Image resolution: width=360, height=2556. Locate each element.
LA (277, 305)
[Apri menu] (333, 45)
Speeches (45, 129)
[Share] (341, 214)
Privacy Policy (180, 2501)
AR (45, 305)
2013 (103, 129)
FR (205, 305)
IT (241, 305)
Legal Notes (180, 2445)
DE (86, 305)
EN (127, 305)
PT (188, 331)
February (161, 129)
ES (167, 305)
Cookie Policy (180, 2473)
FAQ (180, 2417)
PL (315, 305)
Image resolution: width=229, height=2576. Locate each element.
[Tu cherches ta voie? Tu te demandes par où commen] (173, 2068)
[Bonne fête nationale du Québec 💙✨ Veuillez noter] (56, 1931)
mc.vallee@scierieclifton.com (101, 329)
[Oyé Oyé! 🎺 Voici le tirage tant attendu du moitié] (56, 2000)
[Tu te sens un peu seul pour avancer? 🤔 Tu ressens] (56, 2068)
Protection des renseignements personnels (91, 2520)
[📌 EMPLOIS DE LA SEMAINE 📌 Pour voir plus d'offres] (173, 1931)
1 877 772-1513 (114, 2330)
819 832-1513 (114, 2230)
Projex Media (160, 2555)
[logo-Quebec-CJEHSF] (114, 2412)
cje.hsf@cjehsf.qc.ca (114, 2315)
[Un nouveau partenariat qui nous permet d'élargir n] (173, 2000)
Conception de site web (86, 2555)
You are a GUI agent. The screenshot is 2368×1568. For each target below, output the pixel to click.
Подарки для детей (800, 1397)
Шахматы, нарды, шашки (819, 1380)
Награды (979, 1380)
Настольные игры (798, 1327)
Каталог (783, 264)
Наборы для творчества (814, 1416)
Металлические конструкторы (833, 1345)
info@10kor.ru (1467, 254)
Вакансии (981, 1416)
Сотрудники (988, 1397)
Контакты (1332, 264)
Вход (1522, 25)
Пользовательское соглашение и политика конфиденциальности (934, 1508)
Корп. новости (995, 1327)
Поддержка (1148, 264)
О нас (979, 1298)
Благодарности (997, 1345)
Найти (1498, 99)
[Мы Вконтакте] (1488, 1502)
■ ■ ■ ■ ■
▶ **What you will do**
Your answer must be every record above, retyped exactly.

▶ **Result**
Image resolution: width=360, height=2556. Locate each element.
LA (277, 305)
[Apri menu] (333, 45)
Speeches (45, 129)
[Share] (341, 214)
Privacy Policy (180, 2501)
AR (45, 305)
2013 (103, 129)
FR (205, 305)
IT (241, 305)
Legal Notes (180, 2445)
DE (86, 305)
EN (127, 305)
PT (188, 331)
February (161, 129)
ES (167, 305)
Cookie Policy (180, 2473)
FAQ (180, 2417)
PL (315, 305)
Image resolution: width=229, height=2576. Locate each element.
[Tu cherches ta voie? Tu te demandes par où commen] (173, 2068)
[Bonne fête nationale du Québec 💙✨ Veuillez noter] (56, 1931)
mc.vallee@scierieclifton.com (101, 329)
[Oyé Oyé! 🎺 Voici le tirage tant attendu du moitié] (56, 2000)
[Tu te sens un peu seul pour avancer? 🤔 Tu ressens] (56, 2068)
Protection des renseignements personnels (91, 2520)
[📌 EMPLOIS DE LA SEMAINE 📌 Pour voir plus d'offres] (173, 1931)
1 877 772-1513 (114, 2330)
819 832-1513 (114, 2230)
Projex Media (160, 2555)
[logo-Quebec-CJEHSF] (114, 2412)
cje.hsf@cjehsf.qc.ca (114, 2315)
[Un nouveau partenariat qui nous permet d'élargir n] (173, 2000)
Conception de site web (86, 2555)
You are a GUI agent. The screenshot is 2368×1568. For each target below, output the pixel to click.
Подарки для детей (800, 1397)
Шахматы, нарды, шашки (819, 1380)
Награды (979, 1380)
Настольные игры (798, 1327)
Каталог (783, 264)
Наборы для творчества (814, 1416)
Металлические конструкторы (833, 1345)
info@10kor.ru (1467, 254)
Вакансии (981, 1416)
Сотрудники (988, 1397)
Контакты (1332, 264)
Вход (1522, 25)
Пользовательское соглашение и политика конфиденциальности (934, 1508)
Корп. новости (995, 1327)
Поддержка (1148, 264)
О нас (979, 1298)
Благодарности (997, 1345)
Найти (1498, 99)
[Мы Вконтакте] (1488, 1502)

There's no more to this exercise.